気持ちを言葉で伝え合える学級経営への支援

江川 律子(妙高市立新井南小学校 養護教諭)

1 問題と目的

 過去の執務の中で、筆者は幾人かの不登校・保健室登校・保健室頻回訪問する児童と関わった。それら児童のもつ問題には、級友との関係づくりに1因があると思える事例が多々あると感じていた。そしてそれらは、自分の気持ちを言葉で表現する力を育てれば、予防できるのではないかと考え、かつ願い続けていた。

 筆者が勤務する学校の学級担任の一人は、人との関わりがうまくいかない1〜2人の児童と、他の児童とのトラブルの解決と未然防止策に苦慮していた。
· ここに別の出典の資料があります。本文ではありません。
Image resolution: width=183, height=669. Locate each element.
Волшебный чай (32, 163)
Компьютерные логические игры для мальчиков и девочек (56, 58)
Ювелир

そして、子どもたちの「言葉によるよりよい人間関係づくり」を学級経営の基盤に据えたいと願っていた。また、昨年度の当校における校内研究の主題の重点課題は、「国語科での伝え合う力を育てるための指導過程の工夫」であった。当校全校児童は、一つの保育園から入学してくる。そのため、固定化されている人間関係をどう打ち破るかが課題でもある。

 そこで筆者は、浅野(2007)が提唱する、通称「対話法」の原則「自分の考えや気持ちを言う前に、相手が言いたいことの要点を、相手に言葉で確かめる」を紹介した。なお、対話法では、この確認のことを確認型応答と呼んでいる。これはカウンセリングの傾聴技法を簡略化したスキルの一種で、コミュニケーションのルールであり、テクニックでもある。確認型応答には、安心・安全な雰囲気が即座に醸し出され、信頼関係が構築される効果がある。そのため、安心して本音で自分の考えや気持ちを表明できるのである。また、誤解と思い込みによるコミュニケーションエラーを解消し、予防できるのである。このことが、学級内のよりよい人間関係づくりに役立ち、養護教諭のもつ専門性を生かす支援となるであろうと考えた。ここでのコミュニケーションとは、言葉を通して、それぞれの考えや気持ちを互いに認め合い、尊重し合いながら交流することと捉えている。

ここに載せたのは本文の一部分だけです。